作業指示: 「You are a GUI」を含む行から「coord(157,188)」を含む行まで(両端を含む)を一字一句そのまま引用してください。画像は回答に含めないでください。

データセット:
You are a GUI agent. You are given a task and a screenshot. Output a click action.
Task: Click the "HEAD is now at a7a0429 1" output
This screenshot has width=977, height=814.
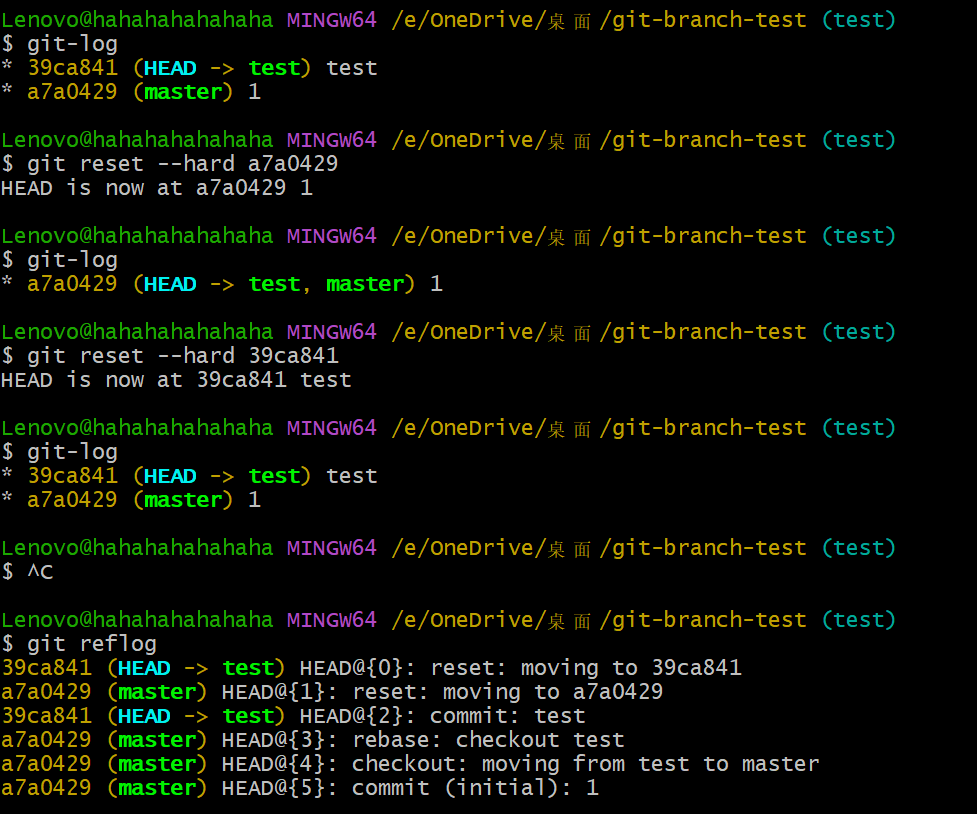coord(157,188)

---

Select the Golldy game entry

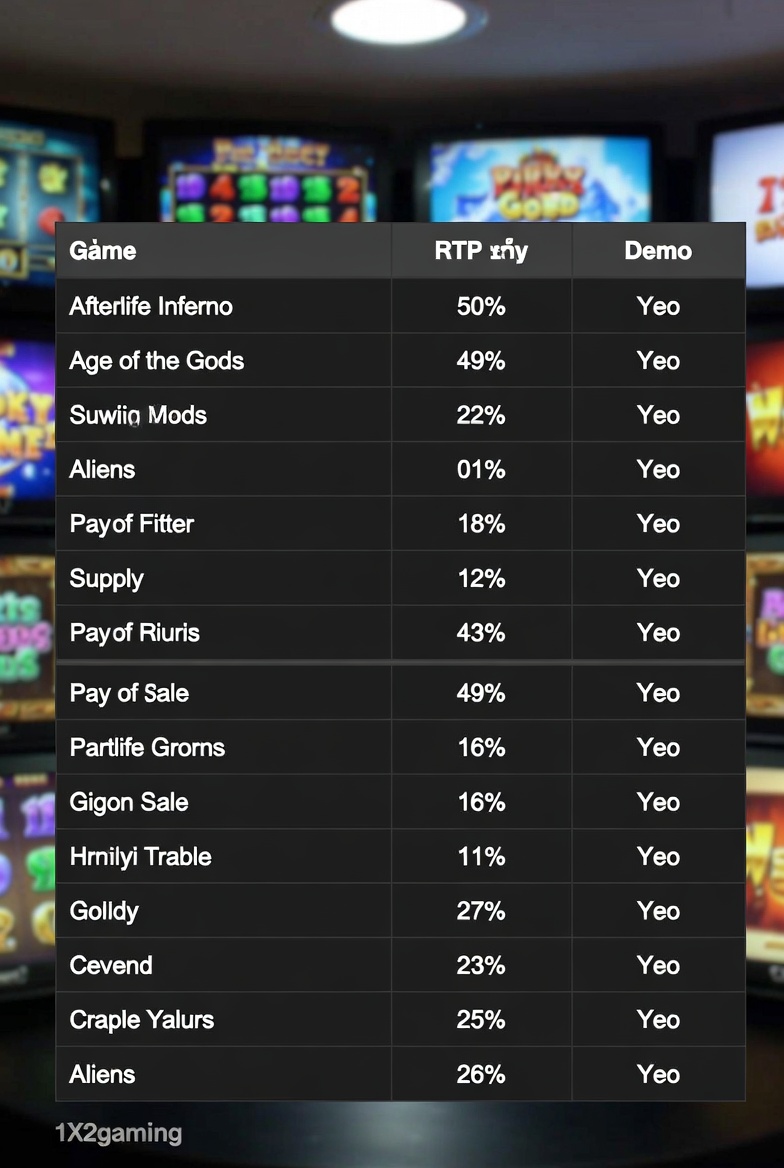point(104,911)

結果:
You are a GUI agent. You are given a task and a screenshot. Output a click action.
Task: Click the "HEAD is now at a7a0429 1" output
This screenshot has width=977, height=814.
coord(157,188)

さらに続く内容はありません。